# STORED DATA
-*-*-

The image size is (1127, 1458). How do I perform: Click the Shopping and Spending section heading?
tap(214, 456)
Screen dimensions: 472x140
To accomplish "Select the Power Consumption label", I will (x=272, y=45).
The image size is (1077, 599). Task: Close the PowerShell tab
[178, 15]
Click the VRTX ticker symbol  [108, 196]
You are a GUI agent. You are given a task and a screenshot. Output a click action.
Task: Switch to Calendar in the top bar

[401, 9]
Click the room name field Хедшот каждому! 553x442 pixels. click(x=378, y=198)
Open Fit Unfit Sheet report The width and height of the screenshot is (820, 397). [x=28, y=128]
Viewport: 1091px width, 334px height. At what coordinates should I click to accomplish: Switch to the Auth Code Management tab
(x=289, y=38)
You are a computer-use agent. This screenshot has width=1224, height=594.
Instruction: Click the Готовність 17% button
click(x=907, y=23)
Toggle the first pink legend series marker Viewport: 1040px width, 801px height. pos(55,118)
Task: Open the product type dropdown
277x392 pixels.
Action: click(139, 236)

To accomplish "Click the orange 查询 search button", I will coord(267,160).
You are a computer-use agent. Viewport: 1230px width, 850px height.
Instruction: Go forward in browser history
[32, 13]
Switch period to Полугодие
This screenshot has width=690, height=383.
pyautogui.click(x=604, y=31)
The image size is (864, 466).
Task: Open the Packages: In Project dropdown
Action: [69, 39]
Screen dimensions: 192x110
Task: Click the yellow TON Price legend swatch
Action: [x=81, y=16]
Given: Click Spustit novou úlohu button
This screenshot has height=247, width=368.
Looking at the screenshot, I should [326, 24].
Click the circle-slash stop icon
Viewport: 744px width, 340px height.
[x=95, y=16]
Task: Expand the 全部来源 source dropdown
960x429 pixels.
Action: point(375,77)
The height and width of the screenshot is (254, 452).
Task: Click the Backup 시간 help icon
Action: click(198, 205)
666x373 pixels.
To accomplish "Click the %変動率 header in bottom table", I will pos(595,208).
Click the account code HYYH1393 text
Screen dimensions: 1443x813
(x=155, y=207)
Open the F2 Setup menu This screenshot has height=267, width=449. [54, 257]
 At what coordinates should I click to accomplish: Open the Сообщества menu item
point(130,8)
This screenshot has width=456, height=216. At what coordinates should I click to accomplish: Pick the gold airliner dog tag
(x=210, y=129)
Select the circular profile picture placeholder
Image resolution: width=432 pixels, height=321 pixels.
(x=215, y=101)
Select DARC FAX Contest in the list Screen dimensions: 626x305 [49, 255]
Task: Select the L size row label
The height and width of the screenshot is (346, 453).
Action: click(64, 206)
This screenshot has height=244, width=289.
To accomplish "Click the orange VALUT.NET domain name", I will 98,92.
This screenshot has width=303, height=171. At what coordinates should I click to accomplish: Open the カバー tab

-*-*-

# GOAL OF THE EXERCISE
Say how many lines of the data include the word "name". Respond with the number alone.

# ANSWER SPACE
2